Tamás László KOVÁCS (H) Untitled II. 2003

The fifth issue of MADI art periodical dedicates a substantial section to the phenomenon of symmetry, which is a tight link between art and science. The pretext is the international Symmetry Festival held in Budapest in August 2003, which addressed the synthesis of constancy and change. The focal thematic exhibition of Ars (Dis)Symmetrica ’03 was the display of the collection of the Mobile MADI Museum in the central building of the Millenary Park in Budapest.

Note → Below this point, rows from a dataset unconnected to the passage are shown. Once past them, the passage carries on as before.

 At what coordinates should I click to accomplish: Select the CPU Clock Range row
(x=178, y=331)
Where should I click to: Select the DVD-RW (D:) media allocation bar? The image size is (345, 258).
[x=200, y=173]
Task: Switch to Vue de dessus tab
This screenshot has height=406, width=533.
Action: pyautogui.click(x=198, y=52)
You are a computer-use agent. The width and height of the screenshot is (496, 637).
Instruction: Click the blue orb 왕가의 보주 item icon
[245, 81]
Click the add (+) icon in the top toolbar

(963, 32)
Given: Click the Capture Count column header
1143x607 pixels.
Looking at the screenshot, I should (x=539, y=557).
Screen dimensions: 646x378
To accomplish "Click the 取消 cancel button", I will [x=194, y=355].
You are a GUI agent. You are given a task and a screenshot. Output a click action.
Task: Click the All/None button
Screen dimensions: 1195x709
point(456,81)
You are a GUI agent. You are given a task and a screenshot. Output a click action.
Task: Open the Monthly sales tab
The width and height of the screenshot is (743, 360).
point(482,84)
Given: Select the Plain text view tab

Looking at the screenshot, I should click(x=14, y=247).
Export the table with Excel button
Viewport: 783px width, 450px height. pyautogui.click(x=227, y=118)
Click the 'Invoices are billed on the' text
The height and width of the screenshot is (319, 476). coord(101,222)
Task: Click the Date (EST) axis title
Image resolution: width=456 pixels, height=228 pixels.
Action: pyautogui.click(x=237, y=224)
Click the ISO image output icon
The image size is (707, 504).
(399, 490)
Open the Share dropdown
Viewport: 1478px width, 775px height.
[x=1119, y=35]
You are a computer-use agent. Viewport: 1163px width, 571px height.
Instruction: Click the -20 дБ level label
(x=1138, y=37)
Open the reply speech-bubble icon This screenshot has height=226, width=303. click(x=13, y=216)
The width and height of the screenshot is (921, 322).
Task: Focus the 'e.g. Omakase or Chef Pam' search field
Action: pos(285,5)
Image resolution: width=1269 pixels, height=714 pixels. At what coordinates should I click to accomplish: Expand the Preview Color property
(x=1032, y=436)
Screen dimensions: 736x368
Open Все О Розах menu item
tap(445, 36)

The exhibition hall, reminiscent of the central space of the Guggenheim Museum in New York (Frank Lloyd Wright’s design) surrounded by a helical corridor, proved an ideal environment for MADI, which had revolutionized the geometric tendencies of the 20th century- for the artists whose works present the unity of Movement, Abstraction, Dimension, and Invention. At the same time, works commenting on symmetry by renowned Hungarian masters of geometric art and invited foreign artists were exhibited in the Attic Gallery of the Millenary Pub; among others the polyhedron models by New York artist John Hiigli, painted on a large-scale canvas. Hiigli has been touched by the liberating force of MADI so much that he presented his huge painting created for the festival and transported to Hungary by air to the Mobile MADI Museum and, on his return home, started to study free geometry and create works that reflect the MADI spirituality.

The second part of the periodical provides a summary of the „itineraries” of the Mobile MADI Museum: after the „Kassák and MADI Today” festival in Bratislava (No. 4) and at the Hungarian Institute in Paris there came this summer the events at the Millenary Park (No. 5), to be continued in January 2004 at the Nyíregyháza Gallery; the Budapest- Maubeuge-Brussels exhibition series (No. 6) will reflect on the EU integration of Central European countries; and in 2005, according to the organizers plans, MADI will land in Moscow, the native city of abstract geometry, about which issue No. 7 will give substantial coverage to those interested. The present issue displays a selection from the collection of the International Mobile MADI Museum.